Step structure on $\mathrm{GaAs}\mathrm{}\left(113\right)A$ studied by scanning tunneling microscopy

The $\mathrm{GaAs}\mathrm{}\left(113\right)A$ surface was prepared by molecular-beam epitaxy and in situ characterized by scanning tunneling microscopy (STM) and low-energy electron diffraction (LEED). The occurrence of an $(8\mathrm{}\times 1)$ reconstruction as proposed by Wassermeier et al. [Phys. Rev. B 51, 14 721 (1995)] was confirmed. Overview STM images reveal a striking anisotropy in the step structure of this surface. While steps along $\left[332¯\right]$ (the 1× direction of the reconstruction) are straight for up to 2000 Å, steps along $\left[11¯0\right]$ are extremely rough.
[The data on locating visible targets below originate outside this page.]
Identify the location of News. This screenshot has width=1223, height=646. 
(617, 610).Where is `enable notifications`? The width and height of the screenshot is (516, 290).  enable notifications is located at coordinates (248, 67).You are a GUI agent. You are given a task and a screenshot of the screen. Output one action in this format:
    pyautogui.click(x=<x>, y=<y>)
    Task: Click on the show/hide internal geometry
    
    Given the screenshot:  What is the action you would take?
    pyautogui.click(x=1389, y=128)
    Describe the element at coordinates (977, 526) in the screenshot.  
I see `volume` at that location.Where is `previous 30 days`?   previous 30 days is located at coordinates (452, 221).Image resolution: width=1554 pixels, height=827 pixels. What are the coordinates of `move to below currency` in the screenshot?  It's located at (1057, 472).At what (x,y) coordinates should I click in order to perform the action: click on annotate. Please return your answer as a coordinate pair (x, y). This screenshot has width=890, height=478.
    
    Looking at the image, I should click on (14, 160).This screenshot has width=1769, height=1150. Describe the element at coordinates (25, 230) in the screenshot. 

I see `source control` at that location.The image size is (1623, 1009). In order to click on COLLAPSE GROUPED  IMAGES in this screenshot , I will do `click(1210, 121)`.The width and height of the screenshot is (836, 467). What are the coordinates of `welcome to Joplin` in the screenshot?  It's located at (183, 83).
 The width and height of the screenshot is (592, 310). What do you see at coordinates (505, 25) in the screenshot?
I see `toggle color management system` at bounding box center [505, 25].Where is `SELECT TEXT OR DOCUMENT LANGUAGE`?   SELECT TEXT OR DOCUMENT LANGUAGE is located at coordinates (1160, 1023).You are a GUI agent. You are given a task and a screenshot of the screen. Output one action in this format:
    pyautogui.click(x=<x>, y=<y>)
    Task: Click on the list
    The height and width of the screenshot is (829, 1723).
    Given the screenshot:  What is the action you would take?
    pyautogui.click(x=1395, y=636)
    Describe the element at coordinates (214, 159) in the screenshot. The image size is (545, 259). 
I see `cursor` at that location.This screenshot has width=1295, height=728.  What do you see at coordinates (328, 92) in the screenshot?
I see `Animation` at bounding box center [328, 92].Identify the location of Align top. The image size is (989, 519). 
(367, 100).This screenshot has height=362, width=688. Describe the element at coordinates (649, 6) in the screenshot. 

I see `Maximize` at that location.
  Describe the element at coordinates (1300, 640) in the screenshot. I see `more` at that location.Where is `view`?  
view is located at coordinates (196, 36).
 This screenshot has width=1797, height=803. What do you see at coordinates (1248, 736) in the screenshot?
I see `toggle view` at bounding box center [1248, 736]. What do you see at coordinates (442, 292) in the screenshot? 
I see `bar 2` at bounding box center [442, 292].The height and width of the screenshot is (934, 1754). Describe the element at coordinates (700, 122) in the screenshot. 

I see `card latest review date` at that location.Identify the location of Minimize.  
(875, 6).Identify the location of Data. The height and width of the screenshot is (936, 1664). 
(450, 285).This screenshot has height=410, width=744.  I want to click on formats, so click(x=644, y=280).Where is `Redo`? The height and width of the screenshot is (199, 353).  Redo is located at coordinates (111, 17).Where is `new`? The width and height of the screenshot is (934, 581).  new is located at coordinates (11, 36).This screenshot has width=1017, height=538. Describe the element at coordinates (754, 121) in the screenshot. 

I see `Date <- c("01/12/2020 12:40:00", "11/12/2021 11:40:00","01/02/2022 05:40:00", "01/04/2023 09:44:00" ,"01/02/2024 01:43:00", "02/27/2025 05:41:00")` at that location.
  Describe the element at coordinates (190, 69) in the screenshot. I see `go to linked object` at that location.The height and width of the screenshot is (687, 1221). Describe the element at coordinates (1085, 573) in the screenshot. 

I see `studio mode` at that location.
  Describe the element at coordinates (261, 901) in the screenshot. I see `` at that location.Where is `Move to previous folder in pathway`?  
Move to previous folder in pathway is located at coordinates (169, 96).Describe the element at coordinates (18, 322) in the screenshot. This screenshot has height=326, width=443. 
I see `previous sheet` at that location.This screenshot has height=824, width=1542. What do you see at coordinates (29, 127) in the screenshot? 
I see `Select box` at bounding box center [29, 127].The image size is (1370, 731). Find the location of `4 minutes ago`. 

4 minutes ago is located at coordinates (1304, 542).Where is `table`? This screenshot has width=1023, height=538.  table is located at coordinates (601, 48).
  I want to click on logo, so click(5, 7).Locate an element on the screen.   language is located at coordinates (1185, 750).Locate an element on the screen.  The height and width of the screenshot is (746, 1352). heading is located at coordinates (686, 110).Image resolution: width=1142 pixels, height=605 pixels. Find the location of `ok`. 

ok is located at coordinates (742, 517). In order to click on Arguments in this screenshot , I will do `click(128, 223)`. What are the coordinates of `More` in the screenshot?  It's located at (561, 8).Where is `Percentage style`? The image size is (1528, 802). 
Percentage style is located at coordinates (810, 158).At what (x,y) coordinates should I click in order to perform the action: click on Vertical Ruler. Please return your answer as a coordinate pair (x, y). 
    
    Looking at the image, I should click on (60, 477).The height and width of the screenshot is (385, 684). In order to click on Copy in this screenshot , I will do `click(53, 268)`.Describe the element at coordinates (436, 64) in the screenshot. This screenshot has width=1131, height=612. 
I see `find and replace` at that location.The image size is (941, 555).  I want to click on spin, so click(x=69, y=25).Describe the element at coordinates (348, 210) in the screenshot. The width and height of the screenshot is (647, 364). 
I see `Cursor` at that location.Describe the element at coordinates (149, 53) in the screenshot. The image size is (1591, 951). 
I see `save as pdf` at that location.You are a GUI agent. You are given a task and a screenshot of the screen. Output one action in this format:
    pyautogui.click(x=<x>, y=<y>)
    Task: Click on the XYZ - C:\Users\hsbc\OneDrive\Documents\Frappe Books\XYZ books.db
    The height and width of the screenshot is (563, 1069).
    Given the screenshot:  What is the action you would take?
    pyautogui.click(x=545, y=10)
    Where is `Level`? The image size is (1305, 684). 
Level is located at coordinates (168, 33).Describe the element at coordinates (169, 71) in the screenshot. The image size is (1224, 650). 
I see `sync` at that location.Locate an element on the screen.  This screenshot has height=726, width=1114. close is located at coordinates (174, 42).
In this direction, kinks occur typically after less than 100 Å. The ratio of the respective lateral step densities is $8\pm 4.$ This anisotropy is explained by applying the electron counting rule (ECR) to one-dimensional islands. While islands along $\left[332¯\right]$ fulfil the ECR, it is violated by islands along $\left[11¯0\right].$ Thus, if structures formed additionally perpendicular to step edges along $\left[332¯\right],$ they would be energetically unfavorable. Hence, growth occurs mainly by propagation along $\left[332¯\right].$ It is suggested that the determining structural element of $\mathrm{GaAs}\mathrm{}\left(113\right)A-(8\mathrm{}\times 1)$ is the zigzag chain of As dimers.